PAGE EXCERPT
Pre-Saved Data Compression for Tts Concatenation Cost

PublishedAugust 5, 2014

Assigneenot available in USPTO data we have

InventorsHuicheng Song Guoliang Zhang Zhiwei Weng

Technical Abstract

Patent Claims

18 claims

Legal claims defining the scope of protection. Each claim is shown in both the original legal language and a plain English translation.

Claim 1

Original Legal Text

1. A computing device for performing concatenative speech synthesis by a processing unit of the computing device, the computing device comprising: a memory; a processor coupled to the memory, the processor executing a text to speech (TTS) application in conjunction with instructions stored in the memory, wherein the TTS application is configured to: determine, based on a matrix of concatenation costs, feature vectors for speech segments, wherein some of the speech segments occur at asynchronous time intervals; apply distance weighting to one of: the speech segments and at least two consecutive speech segments, wherein the distance weighting is based on feature vectors associated with the speech segments or is based on feature vectors associated with the at least two consecutive speech segments; cluster the speech segments into a predefined number of groups such that an average distance between speech segments within each group is minimized; select a representative speech segment for each group; and generate a compressed concatenation cost matrix based on the representative speech segments.

Plain English Translation

A computing device performs text-to-speech (TTS) synthesis by compressing concatenation cost data to improve efficiency. The device calculates feature vectors for speech segments based on a matrix of concatenation costs, even if these segments occur at irregular time intervals. Distance weighting is applied to individual speech segments or to consecutive pairs of segments using feature vectors. Speech segments are then grouped into a predefined number of clusters to minimize the average distance between segments within each cluster. A representative segment is chosen for each cluster, and a compressed concatenation cost matrix is generated using these representative segments, reducing the amount of data needed for synthesis.

Claim 2

Original Legal Text

2. The computing device of claim 1 , wherein the TTS application is further configured to: pre-save the compressed concatenation cost matrix for real time computations in synthesizing speech.

RECORD SET
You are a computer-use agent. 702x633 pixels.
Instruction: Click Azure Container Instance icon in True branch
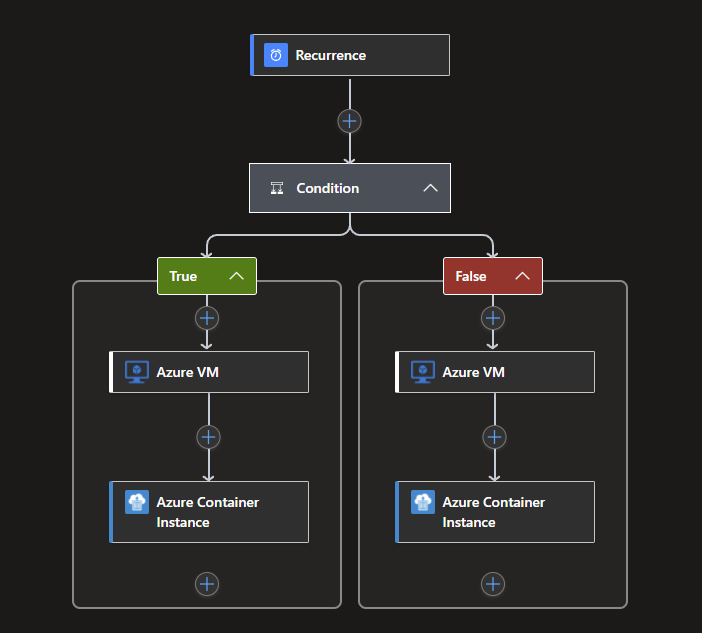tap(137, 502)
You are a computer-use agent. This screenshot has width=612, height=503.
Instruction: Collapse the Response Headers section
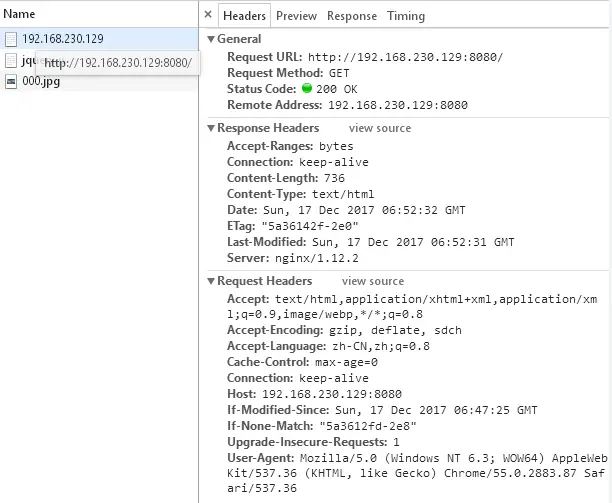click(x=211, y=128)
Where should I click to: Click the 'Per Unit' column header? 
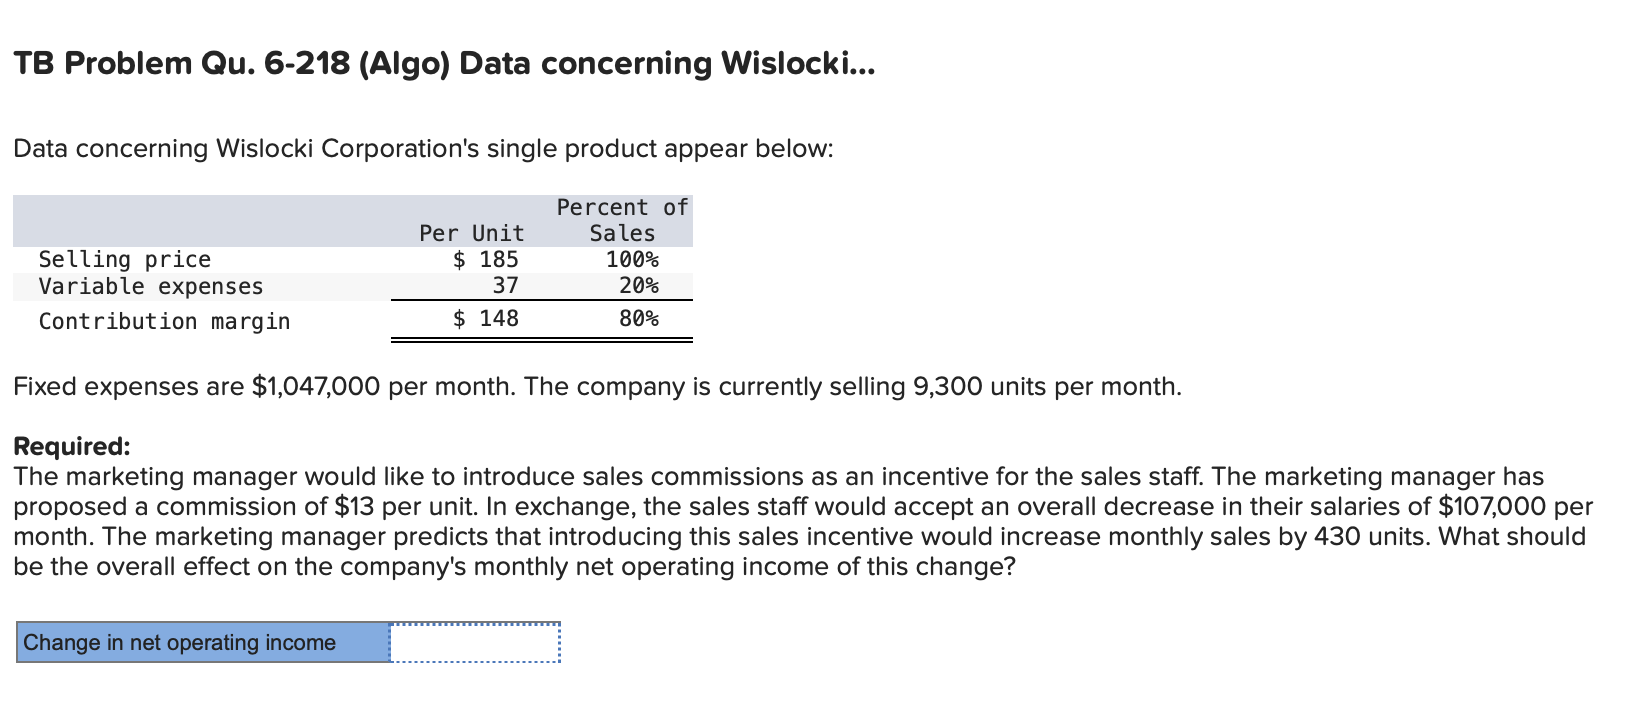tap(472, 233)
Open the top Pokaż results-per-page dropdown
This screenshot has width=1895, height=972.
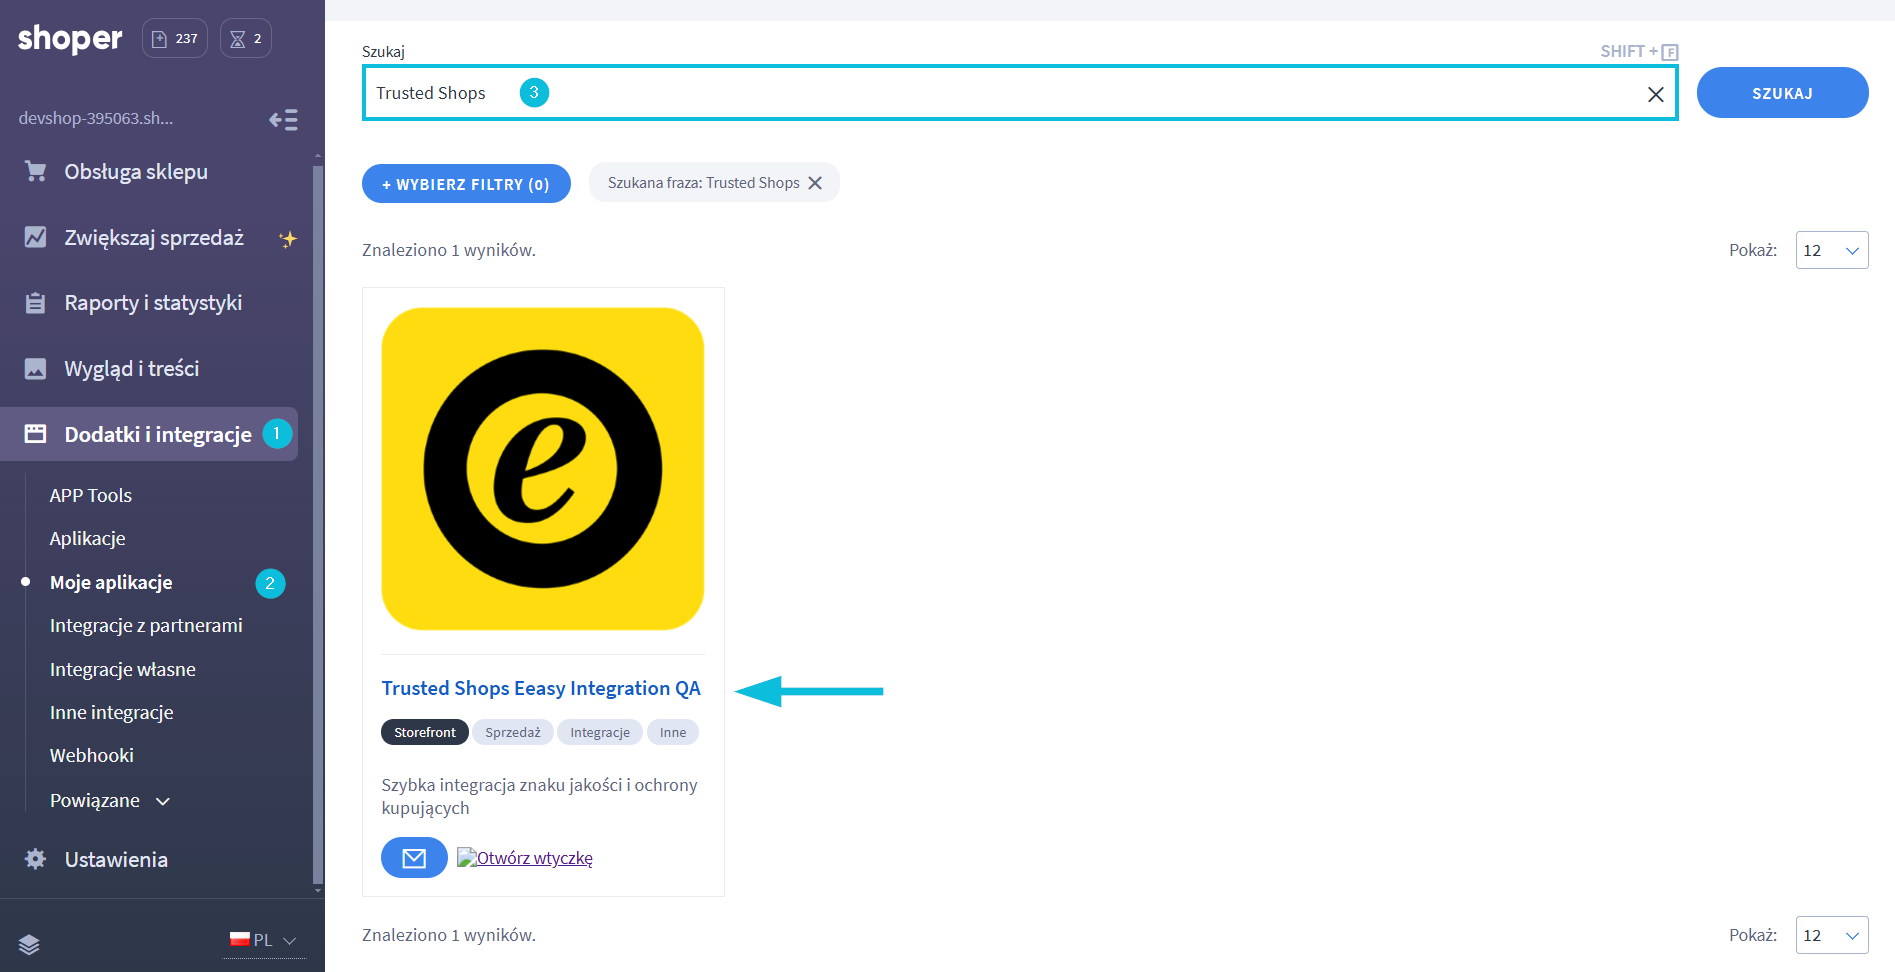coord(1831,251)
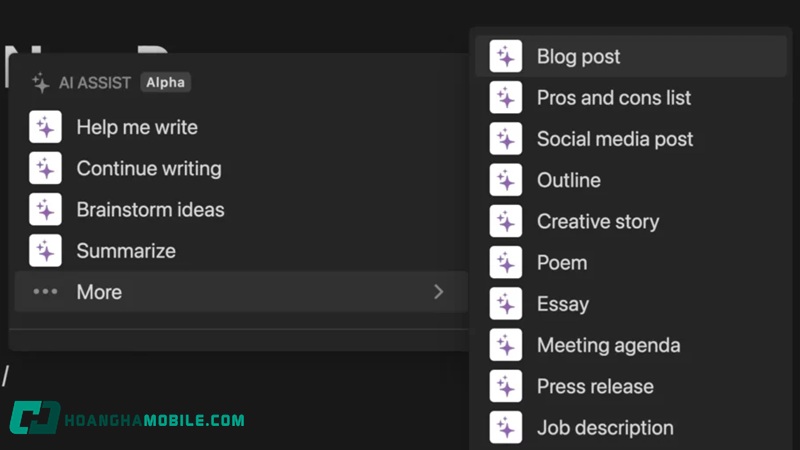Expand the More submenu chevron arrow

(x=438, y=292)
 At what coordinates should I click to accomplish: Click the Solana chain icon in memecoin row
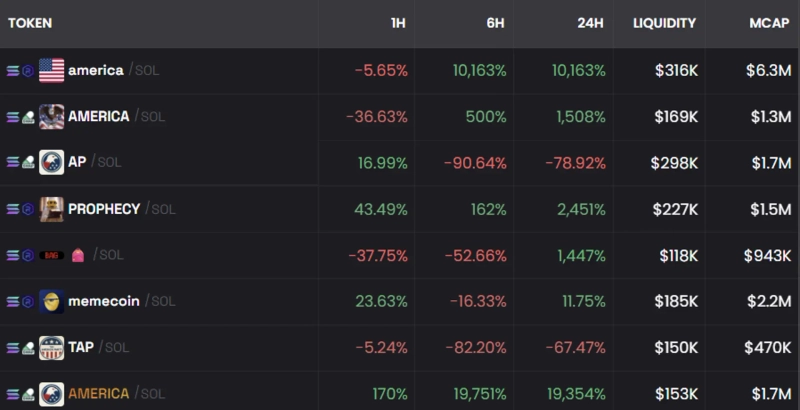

YOUR TASK
Write the next part of the patent page on compressing text-to-speech concatenation costs, starting right after its final line.

ANSWER TO THIS EXERCISE
Plain English Translation

The computing device described in the previous text-to-speech synthesis process pre-saves the compressed concatenation cost matrix. This pre-saving step allows for faster, real-time speech synthesis computations. This optimization is designed to improve performance by using pre-calculated data instead of performing complex calculations during synthesis.

Claim 3

Original Legal Text

3. The computing device of claim 1 , wherein the distance weighting is applied employing one of: a Euclidean distance function and a city block distance function.

Plain English Translation

In the described text-to-speech synthesis process, the distance weighting of speech segments or consecutive segment pairs can be performed using either a Euclidean distance function or a city block distance function. These functions are used to quantify the dissimilarity between speech segments based on their feature vectors, which helps in grouping similar segments together for efficient concatenation cost compression.

Claim 4

Original Legal Text

4. The computing device of claim 1 , wherein the compressed concatenation cost matrix is constructed along a preceding speech segment and a following speech segment, wherein the preceding speech segment and the following speech segment are the at least two consecutive speech segments.

Plain English Translation

The compressed concatenation cost matrix, used in the described text-to-speech synthesis process, is structured based on preceding and following speech segments (consecutive pairs). This matrix organization allows the system to efficiently look up the concatenation cost between two segments, improving the speed and quality of speech synthesis.

Claim 5

Original Legal Text

5. The computing device of claim 4 , wherein a concatenation cost between the at least two consecutive speech segments is different from another concatenation cost between at least two similar consecutive speech segments with an order of the speech segments reversed.

Plain English Translation

In the described text-to-speech synthesis, the concatenation cost between two consecutive speech segments differs from the cost between the same segments in reverse order. This accounts for the asymmetrical nature of speech sounds and pronunciation, ensuring more natural sounding synthesized speech.

Claim 6

Original Legal Text

6. The computing device of claim 1 , wherein the representative speech segment for each group is selected such that an average distance between the representative speech segment and other speech segments within a similar group is minimized.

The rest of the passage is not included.